──────── Extract

Plot up to 8 functions on one interactive graph. Polynomials, trig, exponentials, logs, and custom equations. Zoom, pan, export PNG — works perfectly on mobile.
The graphing calculator uses standard mathematical notation. Exponentiation uses the caret symbol: x^2 means x squared, x^3 means x cubed. Multiplication can be written explicitly (2*x) or implicitly (2x) — the calculator automatically inserts the operator for common patterns. Parentheses control order of operations exactly as in algebra, and nested parentheses like sin(x^2) or e^(-x^2) work correctly. All standard function names are case-insensitive.
Two built-in constants: pi evaluates to 3.14159265… and e evaluates to Euler’s number 2.71828… Trigonometric functions operate in radians — standard for calculus and engineering. To graph in degrees multiply: sin(x*pi/180). Inverse trig is available as asin, acos, and atan.

────────────────

Required work: Summarize the graphing calculator description above in two sentences.

──────── Input data

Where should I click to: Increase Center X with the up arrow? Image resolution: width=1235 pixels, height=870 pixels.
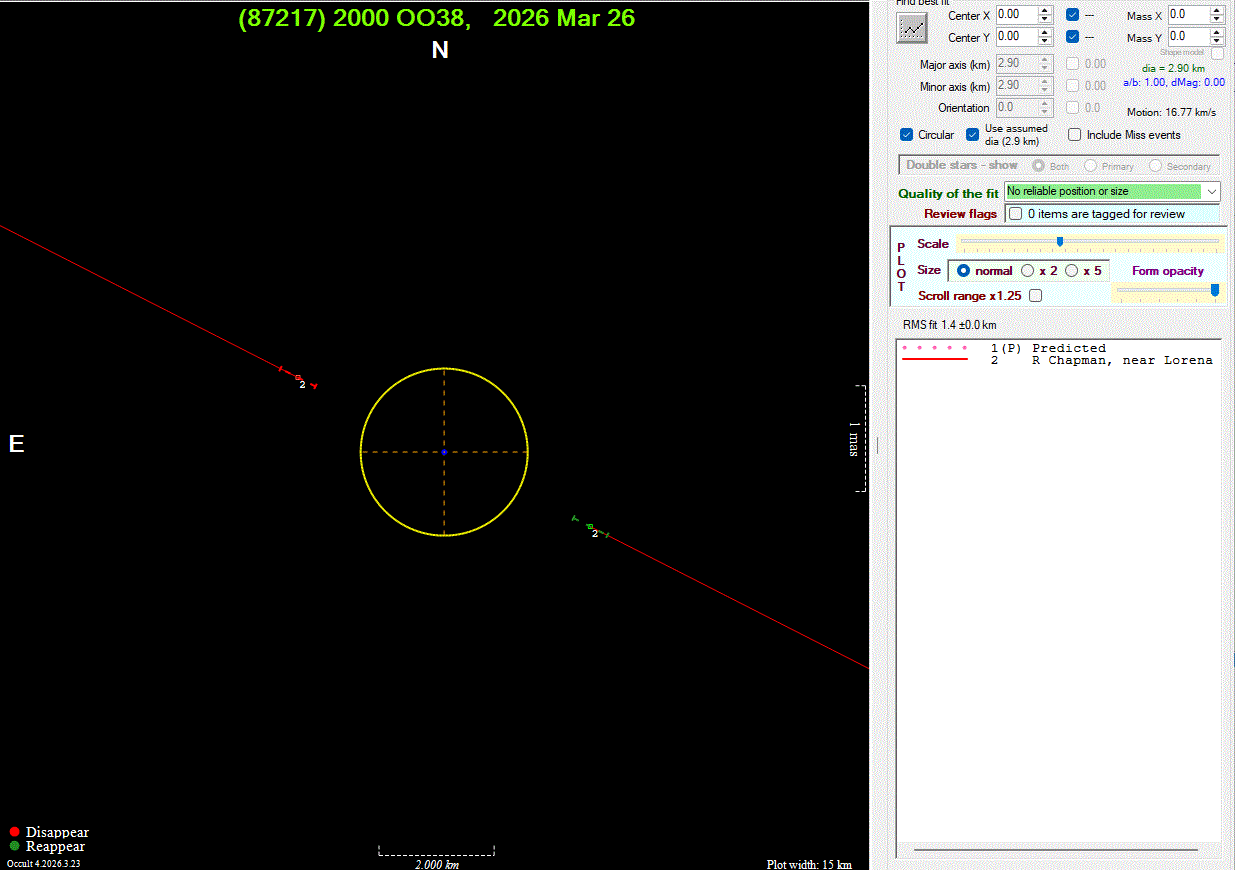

────────────────
──────── Input data

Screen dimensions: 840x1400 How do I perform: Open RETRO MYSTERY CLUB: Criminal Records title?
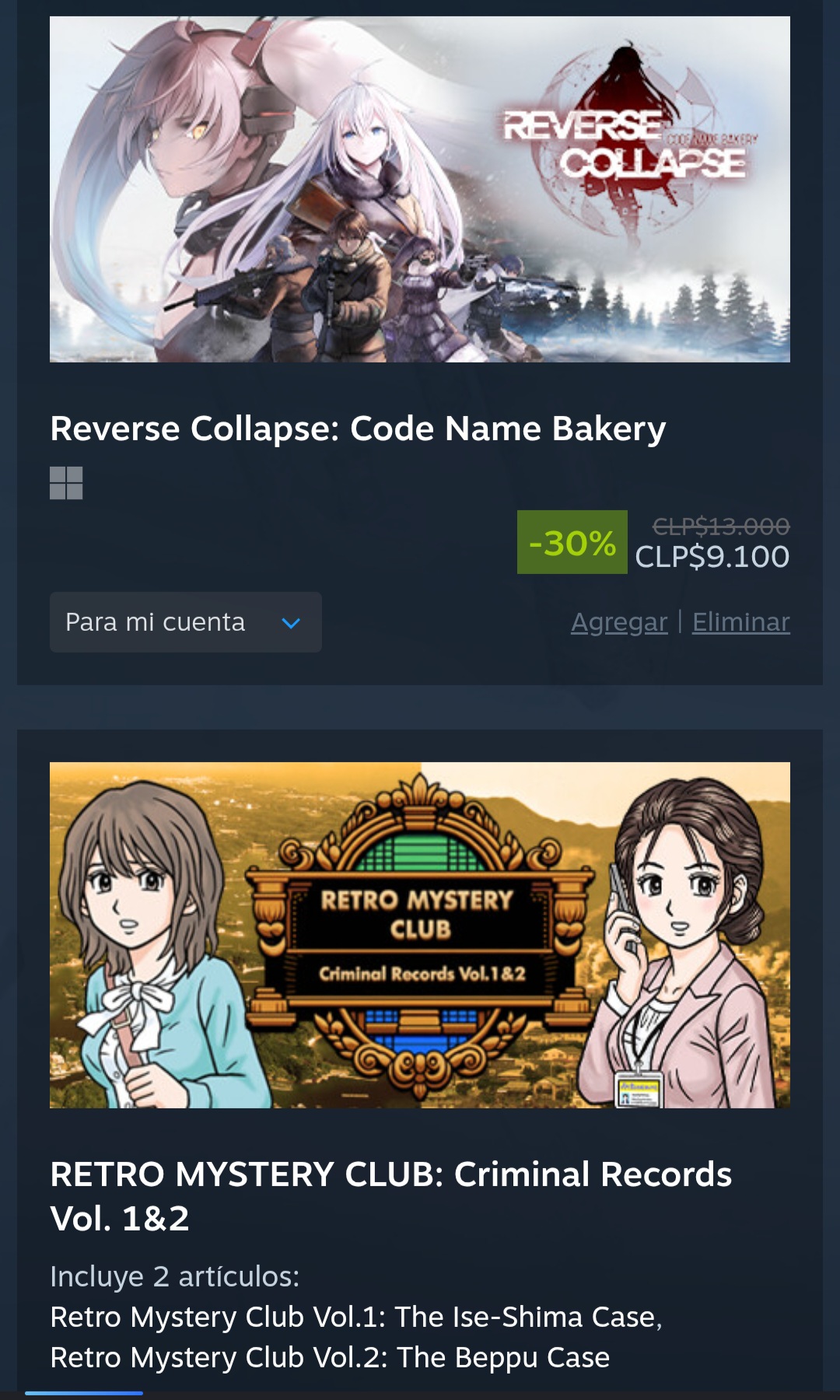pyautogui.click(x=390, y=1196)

────────────────
──────── Input data

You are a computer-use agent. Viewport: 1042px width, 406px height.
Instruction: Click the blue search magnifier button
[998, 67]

────────────────

Answer to the problem: The graphing calculator plots up to 8 functions on one interactive graph with zoom, pan and PNG export. It uses standard notation, including the caret for exponents, explicit or implicit multiplication and parentheses for order of operations, and it provides the constants pi and e, radian-based trig functions and the inverse functions asin, acos and atan.